Still, though, she recorded her own life on a daily basis, Davis’ diaries are full of historical gaps, many filled in by Ms. Whitehead’s research. A sparse entry that notes merely a “good turnout” at a “meeting” is revealed through secondary research to indicate Davis’ membership in the highly influential Ladies Union Association, an organization that raised money for black soldiers who were enlisted in the army. Further research into the demographics of Davis’ church — the First African Presbyterian Church — reveals that Davis was considered a middle-class mulatto woman with some money  — not quite enough to attend the more prestigious church, except as a guest at lectures — but enough to lead a life in respectable society. Ms. Whitehead’s decision to read Davis’ words through the lens of black feminist theory also tempers her story, though Ms. Whitehead notes a continued commitment to reading the diaries with what she calls a “determined exactness.” As a result, she is committed to “not using a $25 word when a 5-cent word would do.”
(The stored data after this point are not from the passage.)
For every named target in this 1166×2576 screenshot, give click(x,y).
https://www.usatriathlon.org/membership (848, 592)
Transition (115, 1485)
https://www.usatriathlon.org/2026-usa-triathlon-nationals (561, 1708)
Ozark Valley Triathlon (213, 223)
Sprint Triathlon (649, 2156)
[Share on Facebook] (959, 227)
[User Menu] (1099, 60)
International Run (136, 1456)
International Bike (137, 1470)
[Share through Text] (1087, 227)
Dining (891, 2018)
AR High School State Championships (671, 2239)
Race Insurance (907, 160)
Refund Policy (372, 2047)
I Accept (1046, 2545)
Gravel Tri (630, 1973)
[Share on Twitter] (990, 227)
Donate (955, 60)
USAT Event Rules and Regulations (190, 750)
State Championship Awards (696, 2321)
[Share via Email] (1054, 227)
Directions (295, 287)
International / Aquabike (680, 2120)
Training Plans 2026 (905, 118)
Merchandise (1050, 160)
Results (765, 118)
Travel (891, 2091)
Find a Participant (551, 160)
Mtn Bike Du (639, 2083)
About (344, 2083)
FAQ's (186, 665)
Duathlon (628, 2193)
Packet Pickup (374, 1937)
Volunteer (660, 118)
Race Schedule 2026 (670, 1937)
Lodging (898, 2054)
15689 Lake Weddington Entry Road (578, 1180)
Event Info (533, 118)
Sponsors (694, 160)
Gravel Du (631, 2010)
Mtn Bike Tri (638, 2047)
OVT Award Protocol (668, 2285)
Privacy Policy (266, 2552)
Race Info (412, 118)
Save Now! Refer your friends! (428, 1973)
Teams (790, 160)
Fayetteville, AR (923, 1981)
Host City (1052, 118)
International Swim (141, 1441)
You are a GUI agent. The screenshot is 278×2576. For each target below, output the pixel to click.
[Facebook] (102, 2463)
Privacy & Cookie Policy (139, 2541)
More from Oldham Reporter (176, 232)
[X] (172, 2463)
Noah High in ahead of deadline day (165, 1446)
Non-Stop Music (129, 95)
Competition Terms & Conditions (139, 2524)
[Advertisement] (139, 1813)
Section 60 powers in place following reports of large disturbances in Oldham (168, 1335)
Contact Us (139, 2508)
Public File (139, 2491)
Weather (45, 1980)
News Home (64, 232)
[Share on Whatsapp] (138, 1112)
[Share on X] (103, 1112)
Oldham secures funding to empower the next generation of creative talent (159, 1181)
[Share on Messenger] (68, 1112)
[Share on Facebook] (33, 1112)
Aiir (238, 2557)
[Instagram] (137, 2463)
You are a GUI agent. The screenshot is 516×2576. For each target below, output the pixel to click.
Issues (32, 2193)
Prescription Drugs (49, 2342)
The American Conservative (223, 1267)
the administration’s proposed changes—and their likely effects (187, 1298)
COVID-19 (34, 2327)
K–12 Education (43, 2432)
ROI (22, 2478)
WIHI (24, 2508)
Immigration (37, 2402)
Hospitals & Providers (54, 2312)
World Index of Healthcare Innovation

And this is a wise choice. In her transcription, Ms. Whitehead has retained Davis’ exact language, punctuation and meaning as closely as possible, leaving the original words and phrases intact. Yet while Davis’ spelling and grammar sometimes reflects the primary education that she would have received as a middle-class black woman, the fact that she bothered to document her story at all is a conscious act of identity assertion; even if she didn’t write at great length, there was something about her story that she felt was important to preserve.

Her instincts have proved true, as her diaries give us new insight into Philadelphia society, historical events, and just the everyday experiences of being a free black woman in the 1860s with the undeniable twinge of first-person truthfulness.